John Schilling's avatar

The closest I can come to a steelman, and it's really more like low-grade pig iron, is:

A: Elections since ~2000 have often been close enough that it wouldn't take vast amounts of fraud to swing them, and

B: There are vulnerabilities in the current voting and voter registration system that semi-plausibly could be exploited to the necessary level, abd

C: Claims that there *haven't* been fraudulent elections are generally based on e.g. the vanishingly low rate at which people are *convicted* of voting fraud, which is weaksauce in a world where the conventional wisdom is that voting fraud is vanishingly rare and so police and prosecutors aren't going to waste their time trying to convict people of it.
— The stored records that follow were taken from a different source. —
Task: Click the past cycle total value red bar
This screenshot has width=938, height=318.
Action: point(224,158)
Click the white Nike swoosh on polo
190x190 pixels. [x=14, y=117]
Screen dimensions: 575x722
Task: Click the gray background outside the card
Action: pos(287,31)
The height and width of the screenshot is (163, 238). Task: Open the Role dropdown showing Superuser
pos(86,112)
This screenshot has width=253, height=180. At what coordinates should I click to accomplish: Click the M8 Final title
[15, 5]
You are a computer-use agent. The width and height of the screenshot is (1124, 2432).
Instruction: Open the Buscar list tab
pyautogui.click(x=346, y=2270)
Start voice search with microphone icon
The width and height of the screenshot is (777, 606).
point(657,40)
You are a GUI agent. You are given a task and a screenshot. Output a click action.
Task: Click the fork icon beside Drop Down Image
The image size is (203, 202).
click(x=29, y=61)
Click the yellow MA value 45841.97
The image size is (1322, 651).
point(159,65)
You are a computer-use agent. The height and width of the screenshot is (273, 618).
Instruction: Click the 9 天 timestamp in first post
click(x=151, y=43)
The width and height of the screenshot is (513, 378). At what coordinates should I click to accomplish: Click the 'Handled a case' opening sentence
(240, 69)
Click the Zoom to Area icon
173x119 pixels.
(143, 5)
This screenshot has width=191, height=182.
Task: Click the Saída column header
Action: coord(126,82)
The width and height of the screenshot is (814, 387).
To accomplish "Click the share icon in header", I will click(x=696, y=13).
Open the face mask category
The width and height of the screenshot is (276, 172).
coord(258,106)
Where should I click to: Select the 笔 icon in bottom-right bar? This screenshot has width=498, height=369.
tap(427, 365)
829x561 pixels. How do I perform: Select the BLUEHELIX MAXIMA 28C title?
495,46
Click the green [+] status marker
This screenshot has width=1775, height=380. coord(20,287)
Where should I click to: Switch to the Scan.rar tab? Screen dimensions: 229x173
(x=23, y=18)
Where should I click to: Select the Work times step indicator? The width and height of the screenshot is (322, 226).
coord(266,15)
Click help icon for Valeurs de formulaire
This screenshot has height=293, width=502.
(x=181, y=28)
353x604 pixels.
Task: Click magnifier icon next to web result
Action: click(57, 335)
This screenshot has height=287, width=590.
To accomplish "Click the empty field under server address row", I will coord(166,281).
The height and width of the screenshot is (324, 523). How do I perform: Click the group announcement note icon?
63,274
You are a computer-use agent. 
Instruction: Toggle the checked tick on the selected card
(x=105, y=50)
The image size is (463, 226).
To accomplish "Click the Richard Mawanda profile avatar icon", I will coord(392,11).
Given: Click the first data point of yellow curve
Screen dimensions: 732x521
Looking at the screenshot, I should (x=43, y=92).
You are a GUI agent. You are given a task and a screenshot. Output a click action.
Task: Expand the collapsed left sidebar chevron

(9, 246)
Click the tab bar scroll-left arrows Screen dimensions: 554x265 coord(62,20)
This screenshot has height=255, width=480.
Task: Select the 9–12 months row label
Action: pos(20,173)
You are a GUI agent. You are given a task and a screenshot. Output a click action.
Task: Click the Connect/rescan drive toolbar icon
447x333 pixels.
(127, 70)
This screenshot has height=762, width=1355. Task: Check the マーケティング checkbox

But C is mostly just absence of evidence, which isn't evidence of absent. And B still requires the existence of a conspiracy larger than anyone has managed to keep secret in the modern age, or an equivalent degree of unorganized collective action.

Kenneth Almquist's avatar

Also worth noting is that Republican prosecutors *have* been looking for voting fraud in states like Florida and Texas, so one of the premises of C isn’t particularly true.

John Schilling's avatar

Looking for *Democratic* voting fraud in FL or TX, at least. One of the strongest arguments against voting fraud in Presidential elections, at least, is that you can only plausibly get away with it in states where your party controls the local government, and those are the states that were almost certainly going to give you all their electoral votes anyway.

Jim J. Jewett's avatar

I wouldn't put it quite that strongly, because elections are largely delegated down to a local level; there are some unwatched local governments even in relatively competitive states.

Matthew's avatar

Reading this, I am reminded of Scott's decision to accept the "Russia Hoax" narrative from Trump. It was the 2010's, he had found himself with many conservative commentators. He didn't want to upset them.

I would love it if he actually did a post on it with the Senate report.

Taymon A. Beal's avatar

Hang on, what exactly is the claim here? This matters because there were a lot of similar-but-different claims under the banner "Russiagate", some definitely true, some definitely false, and some that will probably never be definitively resolved.

Matthew's avatar

And Scott never touched any of them. I remember being surprised at the time. Scott is very good at doing a deep dive on a topic and publishing that.

There was a ton of misinformation that went unchallenged on his boards at the time, and I was surprised he didn't do anything to push back.

Alex's avatar

If Scott "never touched any of them", are you saying he didn't repeat the theory (this is what I remember) or are you saying that he didn't *rebuke* the theory?

Matthew's avatar

He never addressed it at all.

Randall Randall's avatar

What does """Scott's decision to accept the "Russia Hoax" narrative from Trump""" mean, then? Are you asserting that absence of comment on topic X means taking some positive position?

Mister_M's avatar

Seconding this. Matthew's claims here are contradictory.

Shaked Koplewitz's avatar

This seems like a reasonable decision TBH. The EV of touching a political hot button like that is mostly negative unless you have some special advantage and I don't know that Scott does.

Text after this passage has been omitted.